Das Oberlandesgericht hat hieraus in dem angegriffenen Beschluss lediglich gefolgert, dass
d i e Verhältnismäßigkeit der Haftfortdauer gegebenenfalls nach Durchführung der
Hauptverhandlung vor dem Landgericht München I Ende Januar zu überprüfen sein könnte.
Es
übersieht hierbei, dass bereits der Zeitraum zwischen der Erteilung der
Auslieferungsbewilligung am 30. Dezember 1999 und der Hauptverhandlung in München, die
vom 25. bis zum 27. Januar 2000 stattfinden sollte, von Verfassungs wegen (Art. 2 Abs. 2
Satz 2 GG in Verbindung mit dem Grundsatz der Verhältnismäßigkeit) einer Rechtfertigung
für eine Haftfortdauer-Anordnung bedurfte, die in dem Auslieferungsverfahren selbst liegt.

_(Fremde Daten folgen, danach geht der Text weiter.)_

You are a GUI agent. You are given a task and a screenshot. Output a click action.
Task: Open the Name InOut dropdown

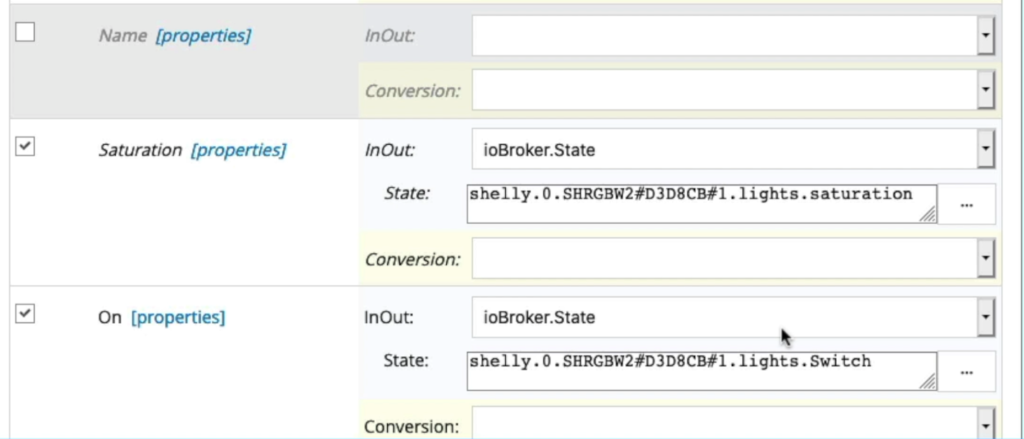pyautogui.click(x=733, y=36)
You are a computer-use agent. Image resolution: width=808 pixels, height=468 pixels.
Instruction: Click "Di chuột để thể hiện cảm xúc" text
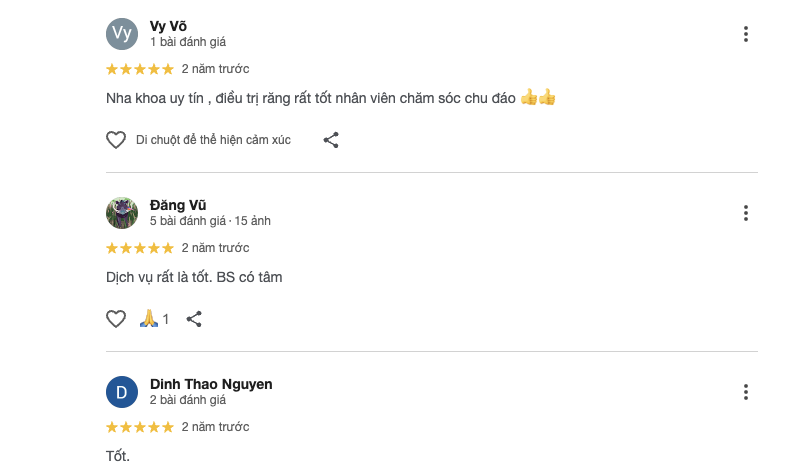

Diese Rechtfertigung fehlt hier.
3. Der Beschluss des Oberlandesgerichts ist demnach aufzuheben, die Sache ist an das
Oberlandesgericht zur erneuten Entscheidung über die Einwendungen zurückzuverweisen
(vgl. § 93c Abs. 2 i.V.m. § 95 Abs. 2 BVerfGG). Die weitere Aussetzung der Vollstreckung
des Auslieferungshaftbefehls mit den Auflagen des Beschlusses der Kammer vom 14.
Januar 2000 beruht auf § 35 BVerfGG.
IV.
Die Entscheidung über die Auslagenerstattung beruht auf § 34a Abs. 2 und 3 BVerfGG.
Diese Entscheidung ist unanfechtbar.